▸ **Requirement**
Answer these from the article on natural gas and extreme heat:
1. By what percentage does the EIA's forecast expect U.S. gas burn in July and August to exceed the same months of 2022?
2. What combination is expected to worsen as the months go on?
3. Who is the EIA Administrator quoted in the press release?

▸ **Source extract**
Extreme Heat Is Pushing The U.S. Toward A Grim New Fossil Fuel Milestone

In an aerial view, natural gas is flared off during an oil drilling operation in the Permian Basin oil field on March 12, 2022, in Stanton, Texas.
In an aerial view, natural gas is flared off during an oil drilling operation in the Permian Basin oil field on March 12, 2022, in Stanton, Texas.

In an aerial view, natural gas is flared off during an oil drilling operation in the Permian Basin oil field on March 12, 2022, in Stanton, Texas.

The United States is set to use more natural gas to generate electricity than ever before this summer as extreme heat sends demand for air conditioning skyrocketing.

In its latest monthly forecast, the U.S. Energy Information Administration projected the country to burn 4% more gas in July and August this year than during the same months of 2022.

For weeks now, heat waves have clocked unprecedented triple-digit temperatures across the U.S., from Puerto Rico to the Pacific Northwest. The combination of global warming and El Niño temperature patterns is only expected to worsen as the months go on, spurring more Americans to crank electricity-hungry air conditioning units to avoid the deadly effects of overheating.

A chart from the U.S. Energy Information Administration shows U.S. domestic consumption and exports of natural gas reaching record highs last year.
A chart from the U.S. Energy Information Administration shows U.S. domestic consumption and exports of natural gas reaching record highs last year.

A chart from the U.S. Energy Information Administration shows U.S. domestic consumption and exports of natural gas reaching record highs last year.

“This is an interesting time to monitor the United States’ electricity mix,” EIA Administrator Joe DeCarolis said in a press release announcing the latest forecast. “As coal provides less and less power to the grid, we expect the contributions of natural gas and renewables in particular to increase.”

▸ **Information supplied**

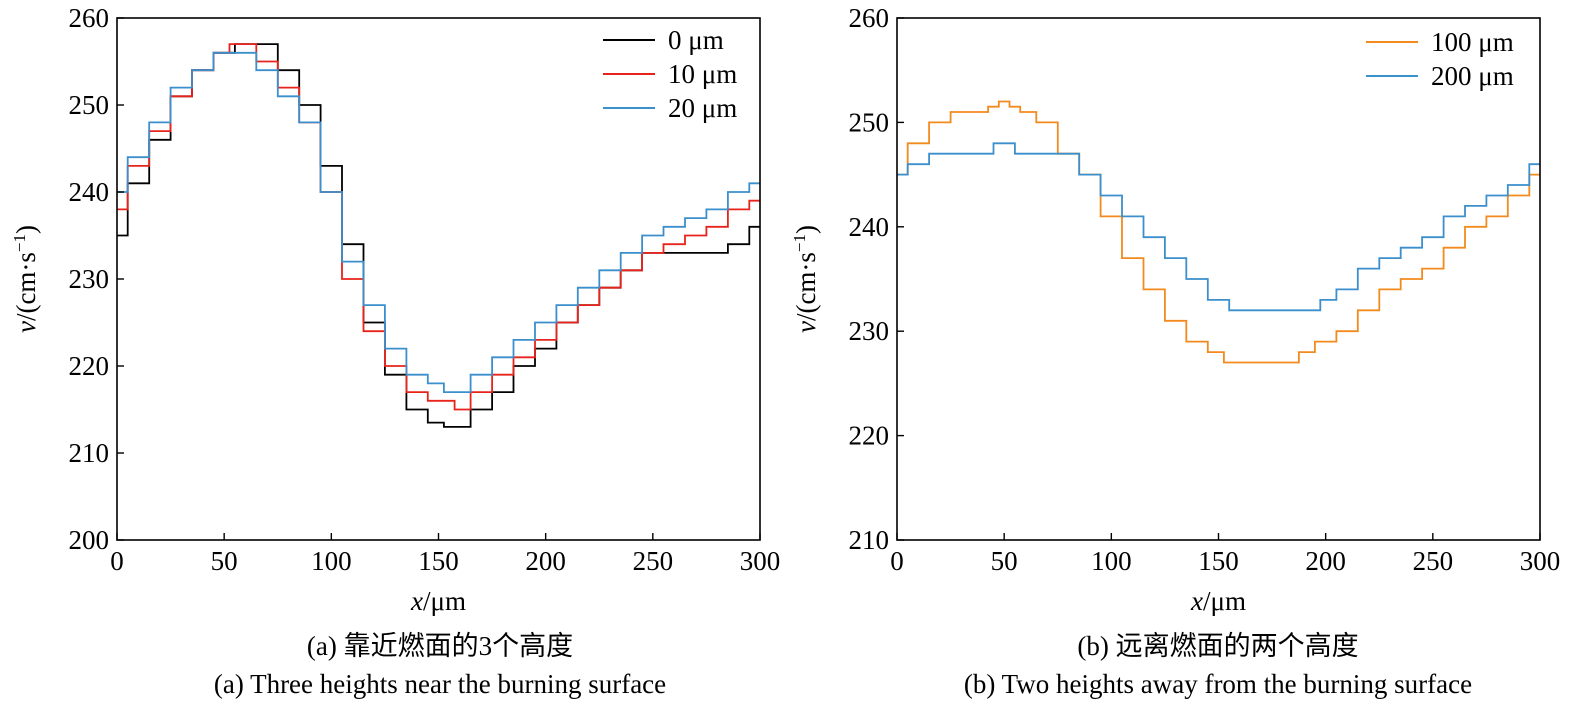 This screenshot has height=719, width=1595. What do you see at coordinates (800, 243) in the screenshot?
I see `y-axis-label-sup-b: −1` at bounding box center [800, 243].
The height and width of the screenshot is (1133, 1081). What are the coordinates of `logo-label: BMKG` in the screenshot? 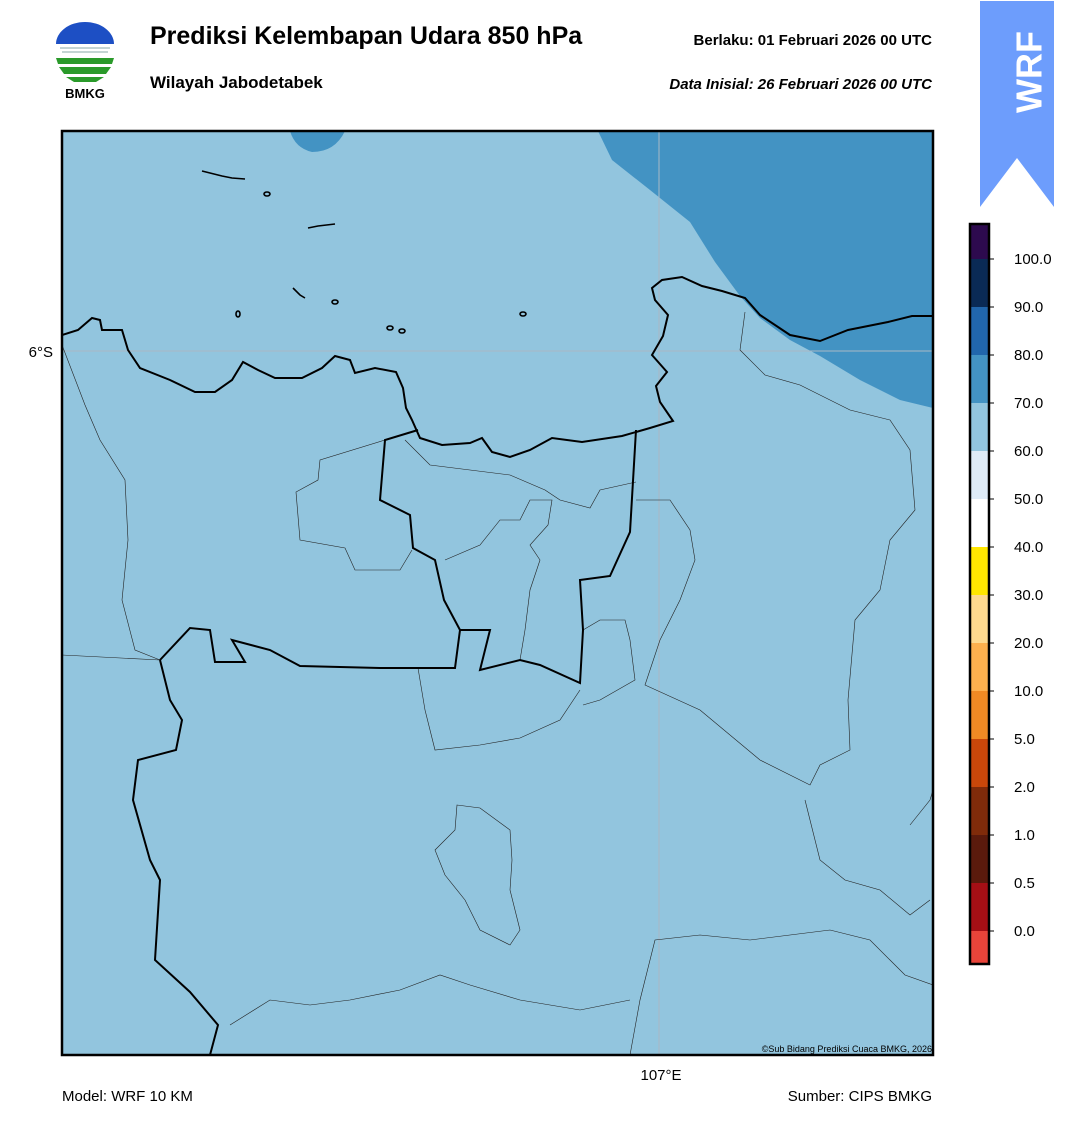 It's located at (85, 94).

▸ **Response area**
1. 4%
2. Global warming and El Niño temperature patterns
3. Joe DeCarolis